(Beginning of Provided material)
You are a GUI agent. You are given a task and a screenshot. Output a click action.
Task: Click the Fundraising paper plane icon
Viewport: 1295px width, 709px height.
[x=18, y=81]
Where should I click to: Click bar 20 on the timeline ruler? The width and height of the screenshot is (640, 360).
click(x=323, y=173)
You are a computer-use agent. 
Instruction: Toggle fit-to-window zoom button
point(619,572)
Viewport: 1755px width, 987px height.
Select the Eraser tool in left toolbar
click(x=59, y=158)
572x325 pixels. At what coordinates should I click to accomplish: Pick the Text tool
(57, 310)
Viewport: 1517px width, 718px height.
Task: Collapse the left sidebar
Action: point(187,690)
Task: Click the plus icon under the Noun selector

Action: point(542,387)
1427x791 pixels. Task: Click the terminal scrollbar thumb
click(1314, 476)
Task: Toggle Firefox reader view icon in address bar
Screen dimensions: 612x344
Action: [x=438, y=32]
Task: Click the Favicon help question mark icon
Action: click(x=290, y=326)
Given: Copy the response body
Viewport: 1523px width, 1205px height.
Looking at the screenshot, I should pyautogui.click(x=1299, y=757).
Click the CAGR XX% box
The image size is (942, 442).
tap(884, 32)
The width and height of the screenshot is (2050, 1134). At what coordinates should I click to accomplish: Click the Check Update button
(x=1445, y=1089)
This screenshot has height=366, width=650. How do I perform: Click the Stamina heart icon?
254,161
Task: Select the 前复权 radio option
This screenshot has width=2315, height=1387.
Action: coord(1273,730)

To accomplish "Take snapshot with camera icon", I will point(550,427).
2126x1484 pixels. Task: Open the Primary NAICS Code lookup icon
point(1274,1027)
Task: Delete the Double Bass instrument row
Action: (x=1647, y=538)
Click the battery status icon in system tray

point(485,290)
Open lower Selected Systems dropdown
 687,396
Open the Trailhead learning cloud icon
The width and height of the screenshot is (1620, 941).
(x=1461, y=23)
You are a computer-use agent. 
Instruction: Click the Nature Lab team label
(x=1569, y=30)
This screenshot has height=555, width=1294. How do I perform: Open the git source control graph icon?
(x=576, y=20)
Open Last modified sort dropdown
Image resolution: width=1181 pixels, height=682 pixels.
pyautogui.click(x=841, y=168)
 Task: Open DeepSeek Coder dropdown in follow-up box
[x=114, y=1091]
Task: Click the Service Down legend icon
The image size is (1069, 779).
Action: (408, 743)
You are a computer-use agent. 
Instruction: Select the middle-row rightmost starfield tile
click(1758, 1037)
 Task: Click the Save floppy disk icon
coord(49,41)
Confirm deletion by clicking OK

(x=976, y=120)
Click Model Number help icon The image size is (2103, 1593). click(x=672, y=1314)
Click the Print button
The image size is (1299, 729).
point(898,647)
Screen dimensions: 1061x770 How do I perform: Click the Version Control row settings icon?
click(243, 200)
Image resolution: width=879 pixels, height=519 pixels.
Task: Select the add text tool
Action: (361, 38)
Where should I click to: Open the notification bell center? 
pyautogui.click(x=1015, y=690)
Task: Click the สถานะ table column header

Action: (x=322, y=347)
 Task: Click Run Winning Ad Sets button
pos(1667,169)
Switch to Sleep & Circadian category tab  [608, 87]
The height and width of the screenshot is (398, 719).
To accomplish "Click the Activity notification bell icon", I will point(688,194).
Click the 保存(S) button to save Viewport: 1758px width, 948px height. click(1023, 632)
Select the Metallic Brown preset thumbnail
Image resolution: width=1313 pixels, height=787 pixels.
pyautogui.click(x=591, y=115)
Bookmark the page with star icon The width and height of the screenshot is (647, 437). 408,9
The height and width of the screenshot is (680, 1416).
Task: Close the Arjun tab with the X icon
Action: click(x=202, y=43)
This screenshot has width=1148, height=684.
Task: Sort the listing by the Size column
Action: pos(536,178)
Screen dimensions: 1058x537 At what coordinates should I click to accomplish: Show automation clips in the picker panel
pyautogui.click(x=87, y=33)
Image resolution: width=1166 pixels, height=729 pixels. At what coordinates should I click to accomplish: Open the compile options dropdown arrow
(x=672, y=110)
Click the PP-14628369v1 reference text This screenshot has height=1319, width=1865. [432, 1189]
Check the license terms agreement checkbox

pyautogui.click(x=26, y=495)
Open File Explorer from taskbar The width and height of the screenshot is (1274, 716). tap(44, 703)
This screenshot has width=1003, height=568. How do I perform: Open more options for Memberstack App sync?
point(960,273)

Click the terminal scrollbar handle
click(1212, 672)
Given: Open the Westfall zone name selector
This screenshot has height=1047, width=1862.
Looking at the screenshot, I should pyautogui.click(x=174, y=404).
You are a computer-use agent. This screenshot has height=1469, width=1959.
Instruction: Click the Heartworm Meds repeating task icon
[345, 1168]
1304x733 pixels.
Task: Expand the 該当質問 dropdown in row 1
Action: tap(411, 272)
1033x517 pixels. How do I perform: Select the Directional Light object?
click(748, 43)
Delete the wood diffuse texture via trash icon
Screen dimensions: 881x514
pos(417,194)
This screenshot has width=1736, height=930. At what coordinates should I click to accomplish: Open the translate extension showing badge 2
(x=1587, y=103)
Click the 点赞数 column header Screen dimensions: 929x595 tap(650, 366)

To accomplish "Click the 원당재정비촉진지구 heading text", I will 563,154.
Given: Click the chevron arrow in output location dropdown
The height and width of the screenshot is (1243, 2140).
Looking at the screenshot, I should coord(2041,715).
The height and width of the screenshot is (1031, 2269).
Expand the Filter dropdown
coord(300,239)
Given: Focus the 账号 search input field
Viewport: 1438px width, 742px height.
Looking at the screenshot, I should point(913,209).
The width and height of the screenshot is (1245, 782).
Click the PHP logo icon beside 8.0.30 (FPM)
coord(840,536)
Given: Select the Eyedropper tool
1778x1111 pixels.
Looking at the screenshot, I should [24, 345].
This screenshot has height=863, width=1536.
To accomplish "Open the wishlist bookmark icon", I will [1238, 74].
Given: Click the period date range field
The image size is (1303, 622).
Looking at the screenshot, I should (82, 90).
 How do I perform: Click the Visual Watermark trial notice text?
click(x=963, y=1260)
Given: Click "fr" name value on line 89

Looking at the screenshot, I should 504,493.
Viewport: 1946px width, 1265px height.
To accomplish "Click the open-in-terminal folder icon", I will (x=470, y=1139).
(End of Provided material)
Starting with the line that contains "The height and width of the screenshot is (1031, 2269).", return each line through the last one of the data above, exactly as written and nothing more.

§ Final answer
The height and width of the screenshot is (1031, 2269).
Expand the Filter dropdown
coord(300,239)
Given: Focus the 账号 search input field
Viewport: 1438px width, 742px height.
Looking at the screenshot, I should point(913,209).
The width and height of the screenshot is (1245, 782).
Click the PHP logo icon beside 8.0.30 (FPM)
coord(840,536)
Given: Select the Eyedropper tool
1778x1111 pixels.
Looking at the screenshot, I should [24, 345].
This screenshot has height=863, width=1536.
To accomplish "Open the wishlist bookmark icon", I will [1238, 74].
Given: Click the period date range field
The image size is (1303, 622).
Looking at the screenshot, I should (82, 90).
 How do I perform: Click the Visual Watermark trial notice text?
click(x=963, y=1260)
Given: Click "fr" name value on line 89

Looking at the screenshot, I should 504,493.
Viewport: 1946px width, 1265px height.
To accomplish "Click the open-in-terminal folder icon", I will (x=470, y=1139).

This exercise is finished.